▶ Teks Sumber:

>>>>>

Wanita Tua Yang Tidak Wajib Berhijab
Oleh
Ustadz Said Yai Ardiansyah, Lc MA
وَالْقَوَاعِدُ مِنَ النِّسَاءِ اللَّاتِي لَا يَرْجُونَ نِكَاحًا فَلَيْسَ عَلَيْهِنَّ جُنَاحٌ أَنْ يَضَعْنَ ثِيَابَهُنَّ غَيْرَ مُتَبَرِّجَاتٍ بِزِينَةٍ ۖ وَأَنْ يَسْتَعْفِفْنَ خَيْرٌ لَهُنَّ ۗ وَاللَّهُ سَمِيعٌ عَلِيمٌ
Dan wanita-wanita tua yang telah terhenti (dari haid dan mengandung) yang tidak ingin kawin (lagi), mereka tidak berdosa untuk menanggalkan pakaian mereka dengan tidak (bermaksud) menampakkan perhiasan. Dan menjaga kesucian diri mereka adalah lebih baik bagi mereka. Dan Allâh Maha Mendengar lagi Maha Mengetahui. [An-Nûr/24:60]
TAFSIR RINGKAS
(Dan wanita-wanita tua yang telah terhenti), maksudnya adalah para wanita yang tidak lagi memiliki niat untuk berhubungan suami istri dan tidak bersyahwat, (yang tidak ingin kawin lagi), yaitu mereka yang tidak berkeinginan untuk menikah ataupun dinikahi (oleh lelaki), dikarenakan dia sangat tua dan tidak bersyahwat atau sudah terlihat jelek rupanya sehingga tidak bersyahwat dan tidak diingini lagi (oleh kaum lelaki), (mereka ini tidak berdosa untuk menanggalkan pakaian mereka), yaitu pakaian luar yang tampak seperti khimâr (kerudung) dan sejenisnya, yaitu yang seperti Allâh firmankan tentang para wanita (dalam al-Qur’an):
وَلْيَضْرِبْنَ بِخُمُرِهِنَّ عَلَىٰ جُيُوبِهِنَّ
… Dan hendaklah mereka menutupkan kain kerudungnya ke dada mereka … [An-Nûr/24:31]
Mereka diperboleh untuk membuka wajah mereka kepada orang yang dirasa aman dan tidak membahayakannya.

<<<<<

▶ Data yang Diberikan:
>>>>>

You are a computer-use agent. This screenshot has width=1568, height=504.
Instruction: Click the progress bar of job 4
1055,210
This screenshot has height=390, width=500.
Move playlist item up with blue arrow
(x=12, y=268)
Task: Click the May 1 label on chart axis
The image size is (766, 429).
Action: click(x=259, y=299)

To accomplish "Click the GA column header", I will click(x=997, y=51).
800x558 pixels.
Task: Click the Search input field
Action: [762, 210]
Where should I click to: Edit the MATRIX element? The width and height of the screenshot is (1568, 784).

<<<<<

▶ Tujuan Tugas:
Jawablah pertanyaan berikut berdasarkan teks tafsir tentang wanita tua:
1. Ayat dari surah dan nomor berapa yang dikutip pertama kali dalam teks tafsir itu?
2. Menurut bagian "TAFSIR RINGKAS", pakaian apa yang tidak berdosa ditanggalkan oleh wanita-wanita tua itu?
3. Kepada siapa mereka diperbolehkan membuka wajah?

▶ Jawaban Lengkap:
1. An-Nûr/24:60.
2. Pakaian luar yang tampak, seperti khimâr (kerudung) dan sejenisnya.
3. Kepada orang yang dirasa aman dan tidak membahayakannya.